=== Section Start ===

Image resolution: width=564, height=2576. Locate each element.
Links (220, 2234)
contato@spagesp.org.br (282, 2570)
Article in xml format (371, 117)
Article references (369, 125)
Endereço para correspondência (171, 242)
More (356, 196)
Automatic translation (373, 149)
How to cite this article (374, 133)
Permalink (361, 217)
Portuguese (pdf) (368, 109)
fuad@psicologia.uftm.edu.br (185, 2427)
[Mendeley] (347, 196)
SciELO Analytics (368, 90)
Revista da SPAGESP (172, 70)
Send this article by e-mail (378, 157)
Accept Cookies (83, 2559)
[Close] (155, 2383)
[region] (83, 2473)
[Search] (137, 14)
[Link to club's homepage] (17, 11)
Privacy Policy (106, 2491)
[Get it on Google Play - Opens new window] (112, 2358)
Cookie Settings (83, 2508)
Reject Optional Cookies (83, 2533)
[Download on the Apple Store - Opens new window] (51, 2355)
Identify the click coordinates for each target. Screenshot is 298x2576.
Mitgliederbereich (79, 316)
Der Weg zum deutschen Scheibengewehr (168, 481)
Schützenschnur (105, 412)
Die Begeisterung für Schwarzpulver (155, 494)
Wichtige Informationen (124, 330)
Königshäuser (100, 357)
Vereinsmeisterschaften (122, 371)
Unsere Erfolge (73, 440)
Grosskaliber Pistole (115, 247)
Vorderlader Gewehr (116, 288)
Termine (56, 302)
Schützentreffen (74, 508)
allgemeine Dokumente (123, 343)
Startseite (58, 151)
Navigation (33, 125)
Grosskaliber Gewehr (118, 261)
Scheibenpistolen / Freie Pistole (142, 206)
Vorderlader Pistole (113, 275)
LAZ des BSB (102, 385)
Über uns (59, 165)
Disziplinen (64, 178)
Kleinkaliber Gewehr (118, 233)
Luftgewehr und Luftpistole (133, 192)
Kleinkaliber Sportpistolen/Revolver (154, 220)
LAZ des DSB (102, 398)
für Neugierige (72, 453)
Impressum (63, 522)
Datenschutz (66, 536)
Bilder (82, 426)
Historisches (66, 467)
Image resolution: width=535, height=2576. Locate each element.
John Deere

=== Section End ===
=== Section Start ===

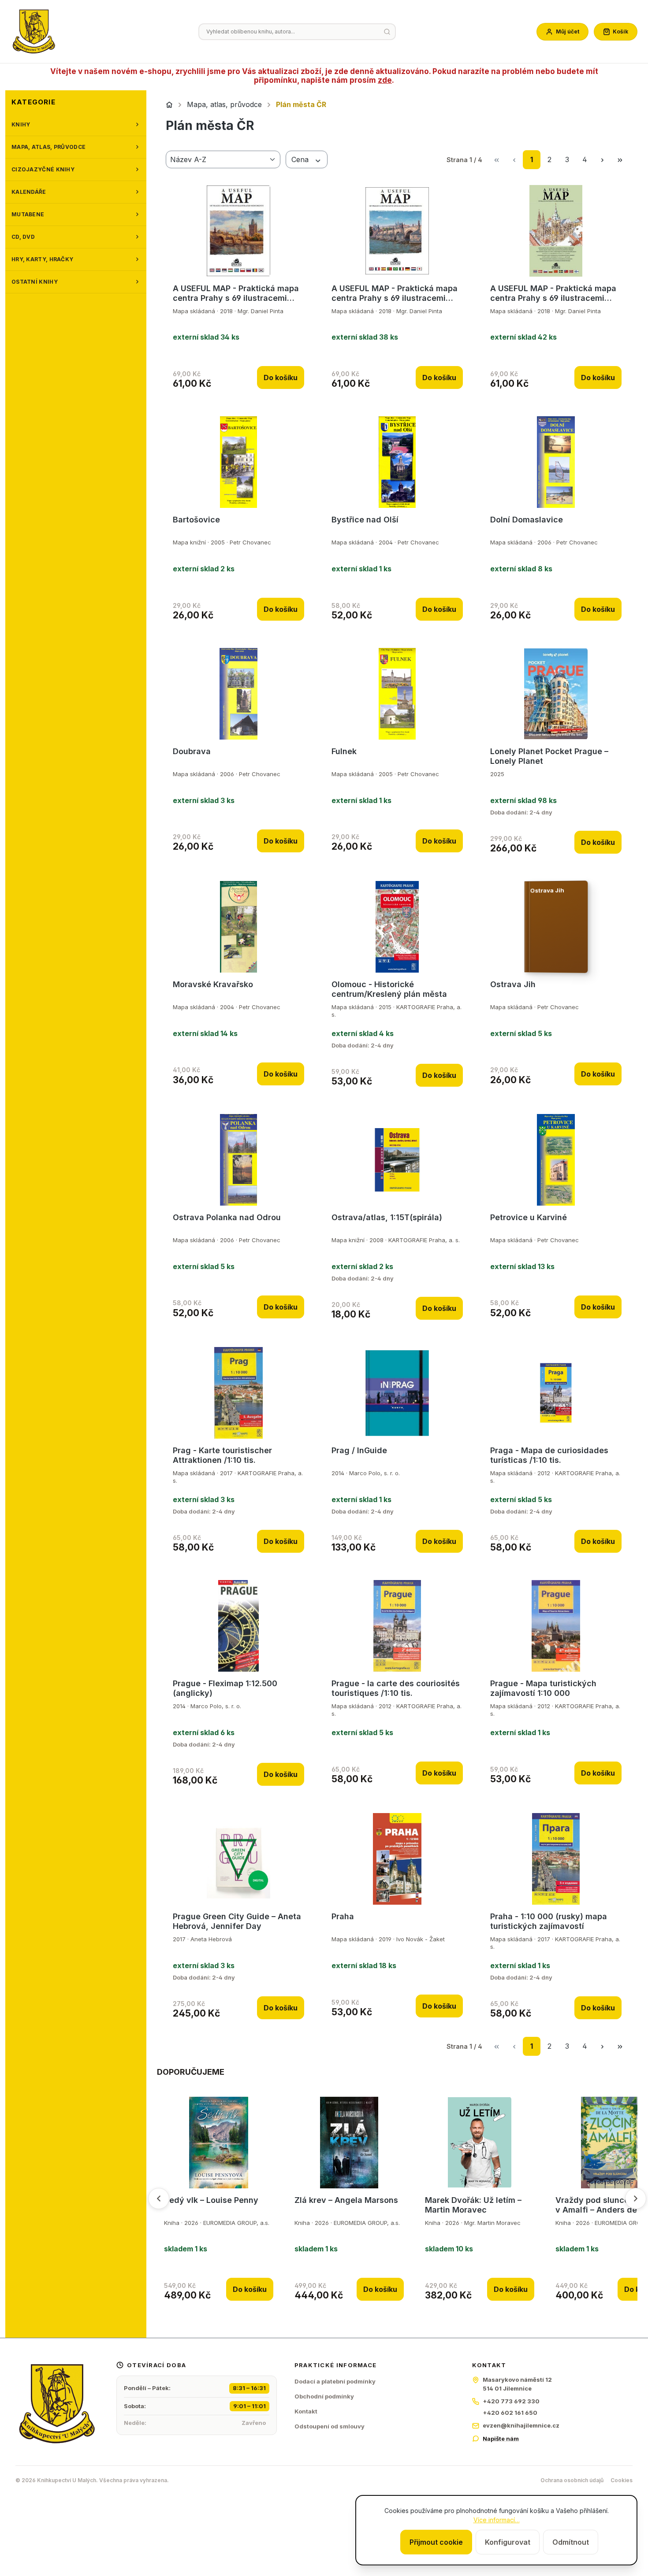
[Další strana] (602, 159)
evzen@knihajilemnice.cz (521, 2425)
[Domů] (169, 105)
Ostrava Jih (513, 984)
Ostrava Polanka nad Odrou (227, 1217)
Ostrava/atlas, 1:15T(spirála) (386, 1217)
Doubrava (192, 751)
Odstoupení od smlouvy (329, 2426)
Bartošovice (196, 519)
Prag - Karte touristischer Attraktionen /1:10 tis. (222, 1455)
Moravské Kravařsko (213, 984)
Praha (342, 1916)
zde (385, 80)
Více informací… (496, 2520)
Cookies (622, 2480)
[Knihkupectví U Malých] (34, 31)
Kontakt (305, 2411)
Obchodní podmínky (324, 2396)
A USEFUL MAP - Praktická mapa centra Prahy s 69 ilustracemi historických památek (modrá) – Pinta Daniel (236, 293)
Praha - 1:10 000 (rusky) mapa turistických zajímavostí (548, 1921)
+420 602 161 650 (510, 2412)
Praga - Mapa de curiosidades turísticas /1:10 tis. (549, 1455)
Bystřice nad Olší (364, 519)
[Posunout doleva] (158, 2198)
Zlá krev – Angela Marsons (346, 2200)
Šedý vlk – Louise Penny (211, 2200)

=== Section End ===
=== Section Start ===

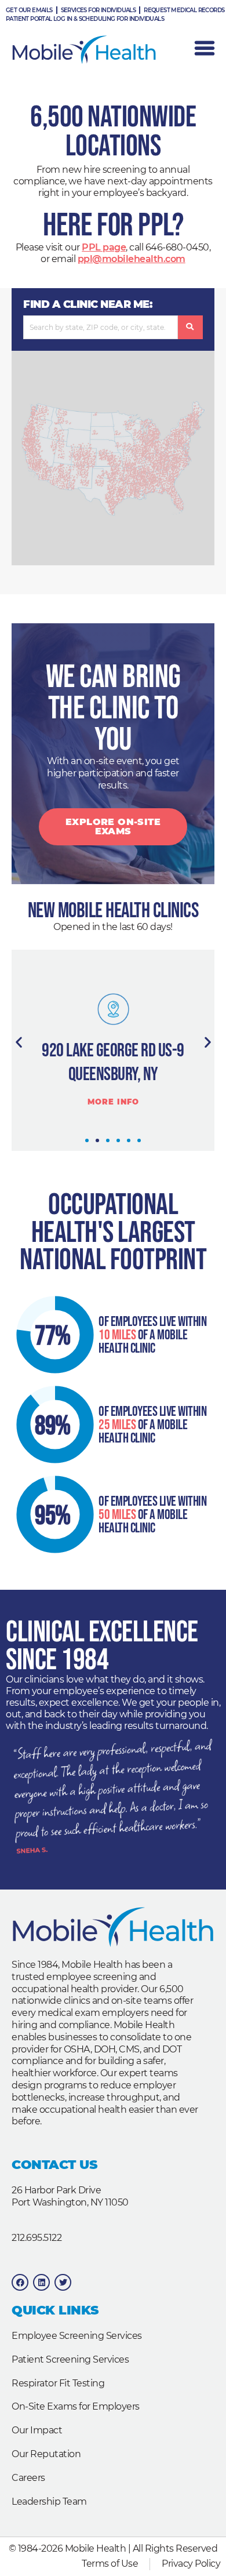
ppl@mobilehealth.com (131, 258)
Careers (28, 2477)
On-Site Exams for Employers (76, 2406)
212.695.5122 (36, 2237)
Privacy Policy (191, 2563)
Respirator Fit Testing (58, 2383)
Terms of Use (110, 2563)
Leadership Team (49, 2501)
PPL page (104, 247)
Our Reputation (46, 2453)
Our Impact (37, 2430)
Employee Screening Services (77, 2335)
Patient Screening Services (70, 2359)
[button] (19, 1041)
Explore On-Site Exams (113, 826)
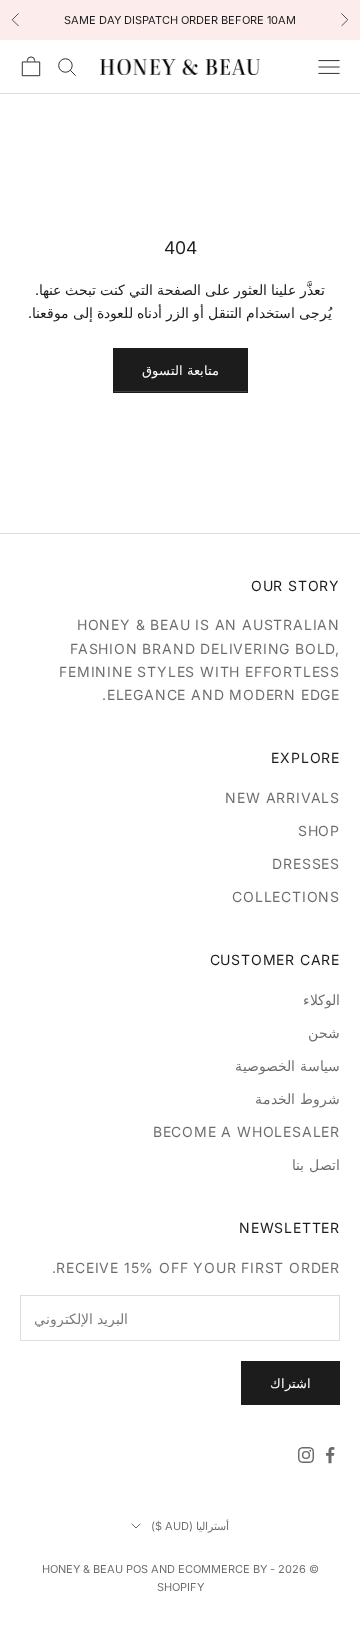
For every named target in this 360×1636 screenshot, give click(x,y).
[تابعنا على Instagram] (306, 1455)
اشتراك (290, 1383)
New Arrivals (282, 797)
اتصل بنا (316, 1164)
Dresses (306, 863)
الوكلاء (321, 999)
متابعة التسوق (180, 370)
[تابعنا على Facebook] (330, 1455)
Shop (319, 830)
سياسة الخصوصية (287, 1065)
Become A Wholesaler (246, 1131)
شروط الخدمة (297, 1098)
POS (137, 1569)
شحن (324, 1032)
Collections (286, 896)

=== Section End ===

> Aim of the exercise
Output the lines of the records above exactly as they appear, from the line containing "Image resolution: width=564, height=2576." through the line containing "LAZ des BSB (102, 385)".

> Expected answer
Image resolution: width=564, height=2576. Locate each element.
Links (220, 2234)
contato@spagesp.org.br (282, 2570)
Article in xml format (371, 117)
Article references (369, 125)
Endereço para correspondência (171, 242)
More (356, 196)
Automatic translation (373, 149)
How to cite this article (374, 133)
Permalink (361, 217)
Portuguese (pdf) (368, 109)
fuad@psicologia.uftm.edu.br (185, 2427)
[Mendeley] (347, 196)
SciELO Analytics (368, 90)
Revista da SPAGESP (172, 70)
Send this article by e-mail (378, 157)
Accept Cookies (83, 2559)
[Close] (155, 2383)
[region] (83, 2473)
[Search] (137, 14)
[Link to club's homepage] (17, 11)
Privacy Policy (106, 2491)
[Get it on Google Play - Opens new window] (112, 2358)
Cookie Settings (83, 2508)
Reject Optional Cookies (83, 2533)
[Download on the Apple Store - Opens new window] (51, 2355)
Identify the click coordinates for each target. Screenshot is 298x2576.
Mitgliederbereich (79, 316)
Der Weg zum deutschen Scheibengewehr (168, 481)
Schützenschnur (105, 412)
Die Begeisterung für Schwarzpulver (155, 494)
Wichtige Informationen (124, 330)
Königshäuser (100, 357)
Vereinsmeisterschaften (122, 371)
Unsere Erfolge (73, 440)
Grosskaliber Pistole (115, 247)
Vorderlader Gewehr (116, 288)
Termine (56, 302)
Schützentreffen (74, 508)
allgemeine Dokumente (123, 343)
Startseite (58, 151)
Navigation (33, 125)
Grosskaliber Gewehr (118, 261)
Scheibenpistolen / Freie Pistole (142, 206)
Vorderlader Pistole (113, 275)
LAZ des BSB (102, 385)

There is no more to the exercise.